Sono lunghe le giornate dell’alluvione. La scuola è chiusa e si resta a casa. Alice: “Mi davo uno schema con le cose da fare, ma era sempre la stessa cosa. Mi svegliavo, facevo colazione e poi andavo giù ad aiutare, pulivo il garage o la strada davanti casa. Era faticoso. Il fango era talmente tanto che non sapevo dove metterlo. Gli stivali mi si toglievano con il fango sopra, che si aggrappava”.

“Ho aiutato molto mamma e papà. Quando l’acqua aveva quasi raggiunto il piano in cui abitiamo, ci hanno portati su dai nonni. Hanno preso i vestiti e i giochi a cui siamo più legati. Ho avuto tanta paura, già che mi mancava la casa vecchia, non volevo perdere anche questa. Io sono rimasta sveglia, mio fratello no”. “Meno male che durante l’alluvione non c’era il gatto che ho adesso perché lui è molto distratto, gioca tanto. Se ci fosse stato, non l’avrebbe presa bene”.

Francesco: “È stato brutto quando hanno iniziato a buttare fuori la roba. Mia moglie mi ha pregato di salvare i quaderni di uno dei nostri figli. Non volevamo che andassero persi, come i nostri libri. Insegno dal Duemila e non volevo buttare ventiquattro anni di lavoro”. Tra i libri più cari, quelli di quando a Conselice era insegnante di sostegno di un’alunna non vedente: “La prima cosa che volevo salvare erano i libri in braille, se li avessi persi sarebbe stato come spezzare un legame tra me e la ragazza”.

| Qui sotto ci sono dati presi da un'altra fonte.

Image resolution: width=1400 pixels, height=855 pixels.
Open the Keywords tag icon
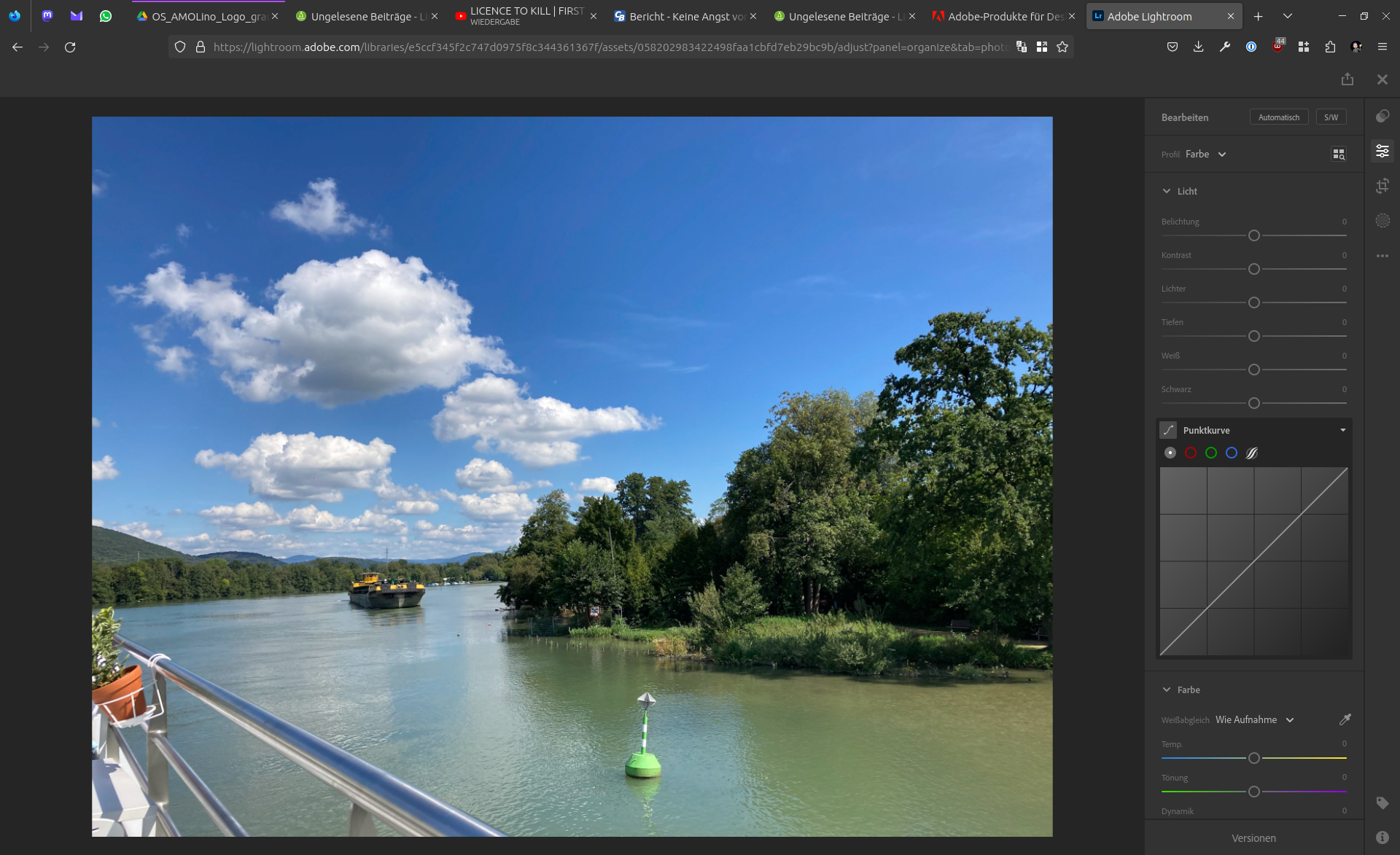coord(1382,803)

In quei giorni tutto è sospeso, tutto si ferma. Anche andare a cavallo, come Alice fa da cinque anni, è impossibile. “Mi è mancato abbastanza non farlo. Sono stata fortunata perché il maneggio dove vado io non è stato colpito, ma i cavalli sono stati portati un po’ a Imola e un po’ a Bologna. I cavalli sanno nuotare, però devono andare velocemente”.

Suona la campanella, Alice riprende il diario e con il suo maestro si allontana. Nelle classi si chiudono gli zaini e si prendono le giacche. Pochi minuti e lungo le scale dell’edificio risuoneranno i passi dei bambini, mentre fuori lo scuolabus giallo attende alcuni e un coniglio riguarda tra l’erba.